What you have to do:
Could you repeat, word for word, the line with "657x336 pixels. Task: Open" and every line after it in the records below, leaving out any pictures?

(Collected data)
-----
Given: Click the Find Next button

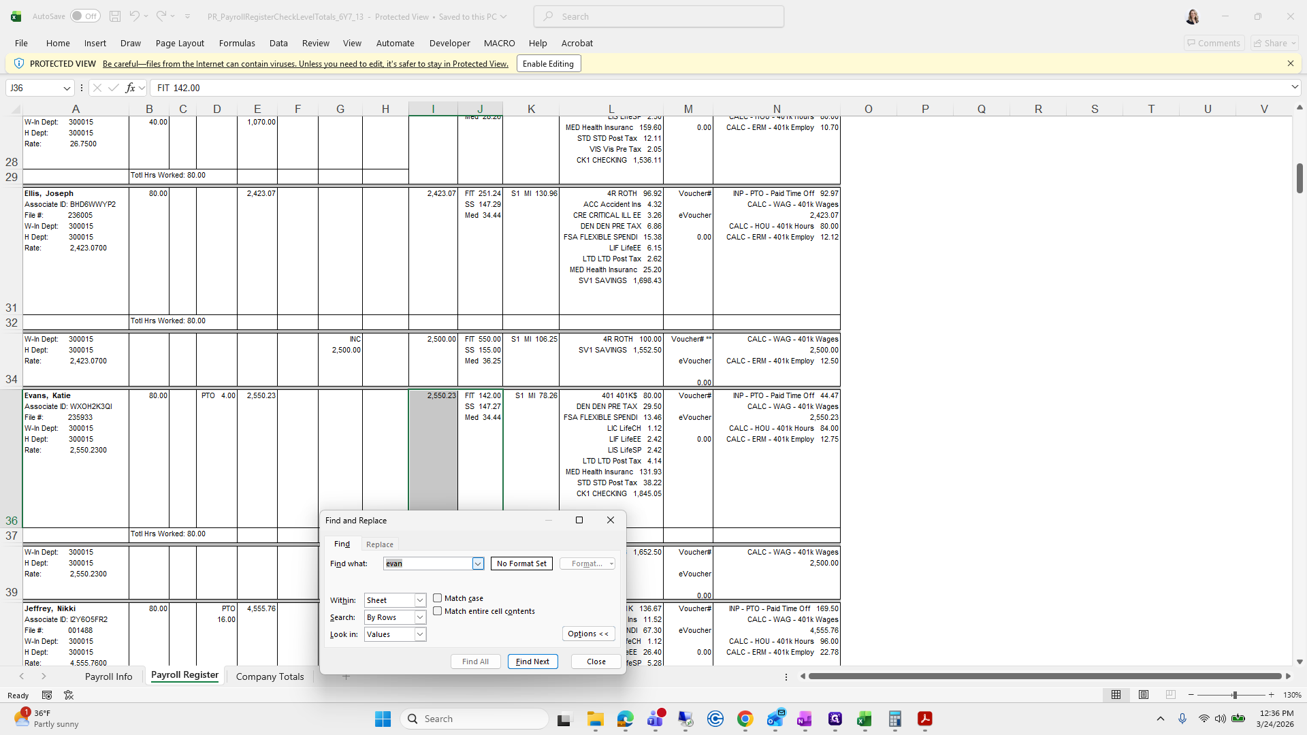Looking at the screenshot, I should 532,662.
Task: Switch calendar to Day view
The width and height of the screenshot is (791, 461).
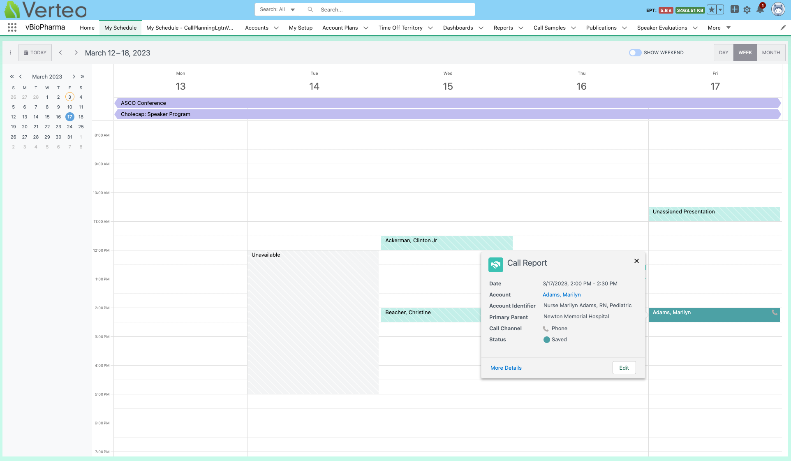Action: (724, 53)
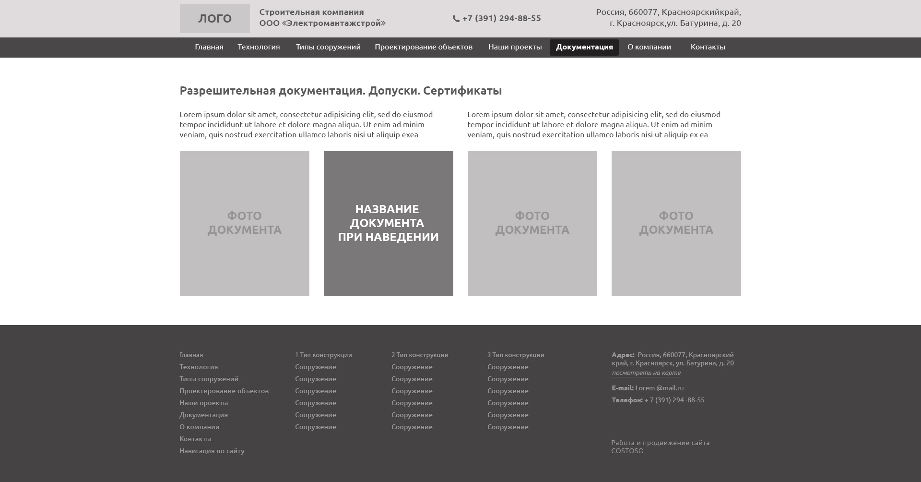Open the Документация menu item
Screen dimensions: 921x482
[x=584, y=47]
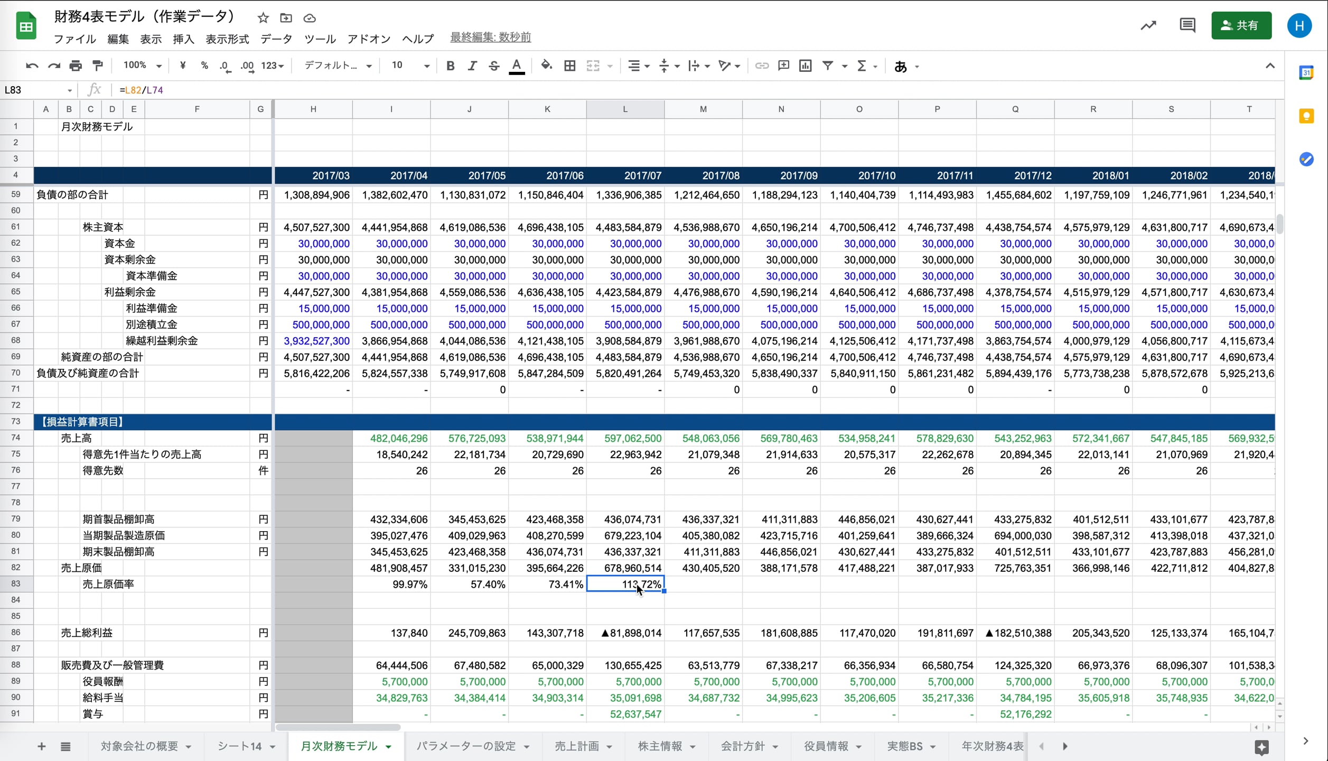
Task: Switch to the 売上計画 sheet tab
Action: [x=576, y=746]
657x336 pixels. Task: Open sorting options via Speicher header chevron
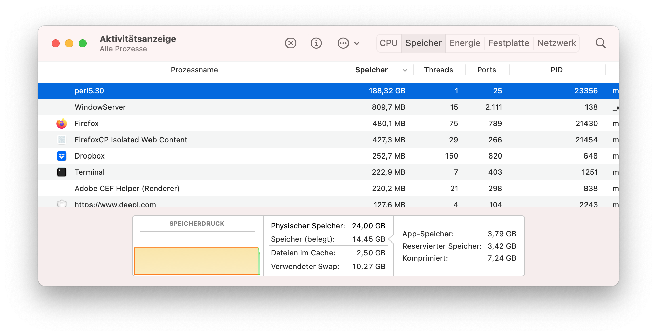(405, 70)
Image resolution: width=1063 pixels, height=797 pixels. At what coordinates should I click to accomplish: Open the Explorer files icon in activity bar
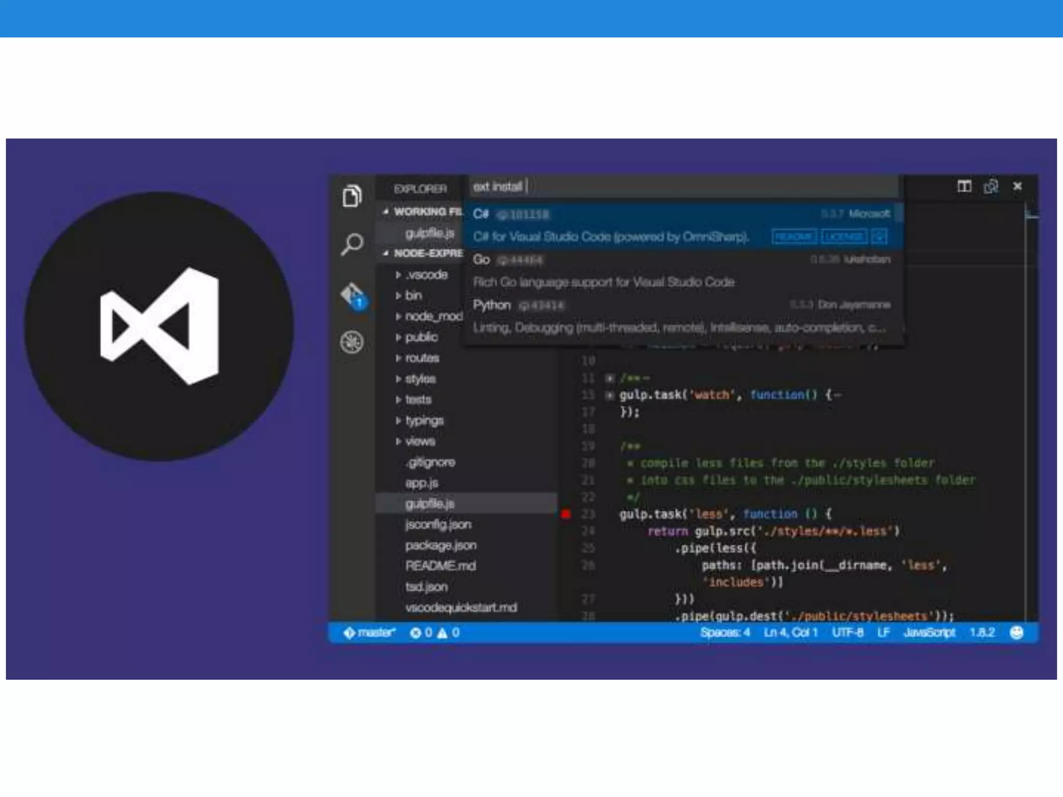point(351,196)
-----
Exercise answer:
657x336 pixels. Task: Open sorting options via Speicher header chevron
(405, 70)
Image resolution: width=1063 pixels, height=797 pixels. At what coordinates should I click to accomplish: Open the Explorer files icon in activity bar
point(351,196)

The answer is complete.